INPUT

== Segment start ==

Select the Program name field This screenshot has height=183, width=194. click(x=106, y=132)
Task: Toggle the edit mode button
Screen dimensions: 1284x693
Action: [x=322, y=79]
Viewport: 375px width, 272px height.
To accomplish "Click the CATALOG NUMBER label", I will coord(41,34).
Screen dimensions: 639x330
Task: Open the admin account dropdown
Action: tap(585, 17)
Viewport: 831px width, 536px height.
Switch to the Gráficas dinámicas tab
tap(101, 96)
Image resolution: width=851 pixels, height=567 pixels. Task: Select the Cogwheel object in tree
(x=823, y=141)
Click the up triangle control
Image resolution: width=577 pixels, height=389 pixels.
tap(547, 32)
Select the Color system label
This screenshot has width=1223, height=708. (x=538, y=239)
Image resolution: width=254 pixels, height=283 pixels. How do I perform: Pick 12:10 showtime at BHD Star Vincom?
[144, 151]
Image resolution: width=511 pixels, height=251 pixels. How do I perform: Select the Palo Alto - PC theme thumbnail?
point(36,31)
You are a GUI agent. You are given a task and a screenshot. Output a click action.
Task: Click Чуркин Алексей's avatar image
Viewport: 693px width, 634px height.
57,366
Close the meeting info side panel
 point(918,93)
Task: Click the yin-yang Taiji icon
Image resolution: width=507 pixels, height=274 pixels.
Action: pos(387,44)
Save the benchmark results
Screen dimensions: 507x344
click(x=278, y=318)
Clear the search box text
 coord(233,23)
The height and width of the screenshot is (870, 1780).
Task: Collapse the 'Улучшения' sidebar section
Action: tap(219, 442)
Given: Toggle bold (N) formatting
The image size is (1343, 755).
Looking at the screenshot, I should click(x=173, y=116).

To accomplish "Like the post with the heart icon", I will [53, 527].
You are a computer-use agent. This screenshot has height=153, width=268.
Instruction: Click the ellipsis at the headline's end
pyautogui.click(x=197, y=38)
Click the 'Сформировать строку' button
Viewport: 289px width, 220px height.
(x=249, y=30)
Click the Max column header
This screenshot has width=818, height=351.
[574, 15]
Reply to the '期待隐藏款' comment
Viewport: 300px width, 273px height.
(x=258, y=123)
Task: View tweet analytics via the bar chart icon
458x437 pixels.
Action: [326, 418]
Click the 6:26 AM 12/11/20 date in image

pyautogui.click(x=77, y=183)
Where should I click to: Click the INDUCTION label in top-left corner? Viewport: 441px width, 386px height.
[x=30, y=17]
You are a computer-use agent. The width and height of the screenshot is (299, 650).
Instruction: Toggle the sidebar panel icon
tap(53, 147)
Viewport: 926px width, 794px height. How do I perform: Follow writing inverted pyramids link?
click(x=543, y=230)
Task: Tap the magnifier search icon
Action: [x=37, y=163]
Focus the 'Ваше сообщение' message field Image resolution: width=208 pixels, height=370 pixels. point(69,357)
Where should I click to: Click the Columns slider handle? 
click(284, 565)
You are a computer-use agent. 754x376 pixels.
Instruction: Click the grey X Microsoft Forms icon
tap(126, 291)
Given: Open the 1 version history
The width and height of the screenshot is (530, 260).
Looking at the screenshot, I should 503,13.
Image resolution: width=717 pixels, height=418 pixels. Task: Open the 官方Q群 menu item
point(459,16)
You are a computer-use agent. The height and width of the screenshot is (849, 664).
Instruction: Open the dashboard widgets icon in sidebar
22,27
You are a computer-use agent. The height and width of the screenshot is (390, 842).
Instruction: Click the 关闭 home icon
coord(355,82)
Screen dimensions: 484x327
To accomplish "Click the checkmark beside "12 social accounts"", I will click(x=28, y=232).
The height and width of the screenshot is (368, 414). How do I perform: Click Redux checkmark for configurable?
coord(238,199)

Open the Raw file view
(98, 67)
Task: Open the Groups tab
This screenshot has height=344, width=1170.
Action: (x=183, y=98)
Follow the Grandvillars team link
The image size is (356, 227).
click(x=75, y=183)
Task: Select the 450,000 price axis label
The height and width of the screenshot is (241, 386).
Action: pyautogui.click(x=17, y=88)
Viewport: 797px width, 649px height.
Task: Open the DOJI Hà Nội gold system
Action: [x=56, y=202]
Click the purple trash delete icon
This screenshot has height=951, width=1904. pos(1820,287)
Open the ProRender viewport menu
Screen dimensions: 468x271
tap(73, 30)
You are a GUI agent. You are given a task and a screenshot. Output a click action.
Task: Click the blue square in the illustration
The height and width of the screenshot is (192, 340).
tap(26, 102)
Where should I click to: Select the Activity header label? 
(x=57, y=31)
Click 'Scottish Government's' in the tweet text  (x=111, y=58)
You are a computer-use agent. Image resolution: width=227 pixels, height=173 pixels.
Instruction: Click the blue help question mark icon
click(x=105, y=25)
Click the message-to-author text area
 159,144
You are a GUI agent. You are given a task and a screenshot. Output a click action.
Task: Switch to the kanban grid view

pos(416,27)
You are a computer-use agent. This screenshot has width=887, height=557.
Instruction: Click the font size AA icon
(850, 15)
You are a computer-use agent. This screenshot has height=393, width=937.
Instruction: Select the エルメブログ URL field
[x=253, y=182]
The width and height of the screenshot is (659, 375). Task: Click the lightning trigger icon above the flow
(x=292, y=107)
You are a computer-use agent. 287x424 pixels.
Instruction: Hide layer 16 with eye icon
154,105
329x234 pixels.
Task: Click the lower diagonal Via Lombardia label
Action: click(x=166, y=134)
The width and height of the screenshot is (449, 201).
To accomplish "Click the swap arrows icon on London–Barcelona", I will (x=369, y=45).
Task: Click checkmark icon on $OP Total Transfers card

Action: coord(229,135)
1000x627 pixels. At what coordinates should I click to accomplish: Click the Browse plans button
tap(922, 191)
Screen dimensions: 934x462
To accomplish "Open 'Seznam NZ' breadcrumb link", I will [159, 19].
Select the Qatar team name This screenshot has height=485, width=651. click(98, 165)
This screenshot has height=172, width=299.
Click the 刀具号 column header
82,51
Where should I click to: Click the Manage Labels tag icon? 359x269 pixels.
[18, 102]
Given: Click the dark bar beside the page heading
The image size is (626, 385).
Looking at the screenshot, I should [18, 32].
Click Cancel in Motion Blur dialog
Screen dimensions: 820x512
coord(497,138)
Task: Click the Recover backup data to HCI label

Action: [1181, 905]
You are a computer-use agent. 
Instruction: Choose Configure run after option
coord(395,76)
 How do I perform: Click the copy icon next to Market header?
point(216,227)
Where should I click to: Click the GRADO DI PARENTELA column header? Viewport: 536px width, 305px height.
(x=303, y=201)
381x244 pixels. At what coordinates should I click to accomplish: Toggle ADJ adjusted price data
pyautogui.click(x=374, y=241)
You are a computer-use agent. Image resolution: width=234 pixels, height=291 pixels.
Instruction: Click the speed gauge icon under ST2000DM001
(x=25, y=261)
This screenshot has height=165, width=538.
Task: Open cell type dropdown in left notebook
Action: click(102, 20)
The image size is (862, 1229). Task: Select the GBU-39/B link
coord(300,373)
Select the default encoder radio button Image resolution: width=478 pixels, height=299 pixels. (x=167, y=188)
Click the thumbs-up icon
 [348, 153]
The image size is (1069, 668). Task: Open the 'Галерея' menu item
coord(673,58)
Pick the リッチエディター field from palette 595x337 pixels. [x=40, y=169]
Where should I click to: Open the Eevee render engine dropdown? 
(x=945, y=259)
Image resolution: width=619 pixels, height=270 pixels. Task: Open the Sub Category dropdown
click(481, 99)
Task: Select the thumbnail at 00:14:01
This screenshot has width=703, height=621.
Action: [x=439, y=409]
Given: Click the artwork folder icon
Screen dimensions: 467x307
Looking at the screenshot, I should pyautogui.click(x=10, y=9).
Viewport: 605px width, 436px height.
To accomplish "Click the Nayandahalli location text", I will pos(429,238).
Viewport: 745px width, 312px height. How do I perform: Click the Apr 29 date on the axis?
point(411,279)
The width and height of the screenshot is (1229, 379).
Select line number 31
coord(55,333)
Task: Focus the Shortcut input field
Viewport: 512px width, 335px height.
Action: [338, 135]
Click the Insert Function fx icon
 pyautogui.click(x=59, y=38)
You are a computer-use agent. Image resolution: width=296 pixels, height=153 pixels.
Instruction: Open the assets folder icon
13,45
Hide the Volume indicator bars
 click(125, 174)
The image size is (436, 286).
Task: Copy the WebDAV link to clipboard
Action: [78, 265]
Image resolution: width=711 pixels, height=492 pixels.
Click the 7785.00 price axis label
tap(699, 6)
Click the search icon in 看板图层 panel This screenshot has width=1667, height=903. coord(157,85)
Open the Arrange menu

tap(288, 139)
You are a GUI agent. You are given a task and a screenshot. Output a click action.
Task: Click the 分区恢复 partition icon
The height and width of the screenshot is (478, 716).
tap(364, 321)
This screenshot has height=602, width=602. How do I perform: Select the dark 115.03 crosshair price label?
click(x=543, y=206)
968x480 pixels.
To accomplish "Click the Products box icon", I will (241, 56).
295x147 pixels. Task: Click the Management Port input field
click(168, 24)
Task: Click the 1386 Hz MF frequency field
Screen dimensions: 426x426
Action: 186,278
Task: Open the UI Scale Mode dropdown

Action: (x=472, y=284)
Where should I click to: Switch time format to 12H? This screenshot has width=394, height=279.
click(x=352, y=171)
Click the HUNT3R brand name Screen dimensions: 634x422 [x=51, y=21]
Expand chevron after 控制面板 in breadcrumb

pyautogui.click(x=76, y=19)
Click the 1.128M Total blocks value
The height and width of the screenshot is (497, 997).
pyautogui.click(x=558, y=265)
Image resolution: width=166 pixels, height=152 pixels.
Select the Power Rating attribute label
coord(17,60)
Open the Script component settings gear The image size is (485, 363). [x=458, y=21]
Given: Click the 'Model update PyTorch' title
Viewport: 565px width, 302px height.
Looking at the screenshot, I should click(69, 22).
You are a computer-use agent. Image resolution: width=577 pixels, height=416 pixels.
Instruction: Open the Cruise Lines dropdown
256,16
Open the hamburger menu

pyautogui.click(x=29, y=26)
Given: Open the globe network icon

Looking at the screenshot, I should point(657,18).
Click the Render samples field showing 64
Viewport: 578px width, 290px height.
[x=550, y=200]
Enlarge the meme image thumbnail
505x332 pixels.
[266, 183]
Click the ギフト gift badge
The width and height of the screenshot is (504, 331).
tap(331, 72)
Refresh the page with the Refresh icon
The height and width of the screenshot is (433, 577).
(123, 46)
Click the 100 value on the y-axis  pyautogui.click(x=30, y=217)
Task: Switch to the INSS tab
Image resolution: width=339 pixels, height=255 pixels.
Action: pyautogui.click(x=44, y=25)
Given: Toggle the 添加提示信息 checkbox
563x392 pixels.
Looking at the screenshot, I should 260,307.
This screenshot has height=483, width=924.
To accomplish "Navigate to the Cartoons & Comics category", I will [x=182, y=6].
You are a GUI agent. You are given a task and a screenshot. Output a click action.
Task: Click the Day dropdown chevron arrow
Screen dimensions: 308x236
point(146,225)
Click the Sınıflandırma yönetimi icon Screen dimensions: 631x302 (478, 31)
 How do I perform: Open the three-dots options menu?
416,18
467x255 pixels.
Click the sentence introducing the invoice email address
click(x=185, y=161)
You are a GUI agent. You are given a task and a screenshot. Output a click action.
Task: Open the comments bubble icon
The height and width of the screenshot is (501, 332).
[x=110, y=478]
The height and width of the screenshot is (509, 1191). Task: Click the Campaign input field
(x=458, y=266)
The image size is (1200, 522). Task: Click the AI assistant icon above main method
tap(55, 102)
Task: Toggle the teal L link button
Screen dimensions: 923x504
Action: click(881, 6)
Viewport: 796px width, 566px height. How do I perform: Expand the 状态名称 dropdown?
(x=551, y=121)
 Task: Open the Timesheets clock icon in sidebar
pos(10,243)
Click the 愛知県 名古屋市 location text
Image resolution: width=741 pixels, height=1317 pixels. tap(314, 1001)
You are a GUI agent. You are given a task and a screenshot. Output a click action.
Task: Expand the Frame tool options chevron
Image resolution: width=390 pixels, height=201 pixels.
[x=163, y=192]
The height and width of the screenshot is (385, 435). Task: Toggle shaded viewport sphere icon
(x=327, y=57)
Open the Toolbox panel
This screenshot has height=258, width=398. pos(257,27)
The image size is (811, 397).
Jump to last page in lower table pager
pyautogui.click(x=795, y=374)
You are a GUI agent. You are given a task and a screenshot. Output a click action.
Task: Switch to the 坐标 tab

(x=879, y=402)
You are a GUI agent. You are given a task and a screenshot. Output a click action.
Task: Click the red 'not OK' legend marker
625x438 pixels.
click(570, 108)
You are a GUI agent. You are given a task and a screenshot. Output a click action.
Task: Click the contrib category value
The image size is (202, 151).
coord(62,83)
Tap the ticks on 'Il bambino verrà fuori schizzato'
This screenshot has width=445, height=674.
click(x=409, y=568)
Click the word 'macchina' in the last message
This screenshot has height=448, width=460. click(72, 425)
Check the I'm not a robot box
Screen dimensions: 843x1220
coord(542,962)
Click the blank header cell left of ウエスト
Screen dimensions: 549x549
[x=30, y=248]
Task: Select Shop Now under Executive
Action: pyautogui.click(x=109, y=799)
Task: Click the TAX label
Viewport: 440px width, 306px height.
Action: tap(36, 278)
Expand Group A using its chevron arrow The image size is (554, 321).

== Segment end ==

HOW TO COMPLETE THIS TASK
Everything from the line with "Viewport: 440px width, 306px height." to the end of the listing above needs to be duplicated exactly, both end lines included, with nothing more.

TASK RESPONSE
Viewport: 440px width, 306px height.
Action: tap(36, 278)
Expand Group A using its chevron arrow The image size is (554, 321).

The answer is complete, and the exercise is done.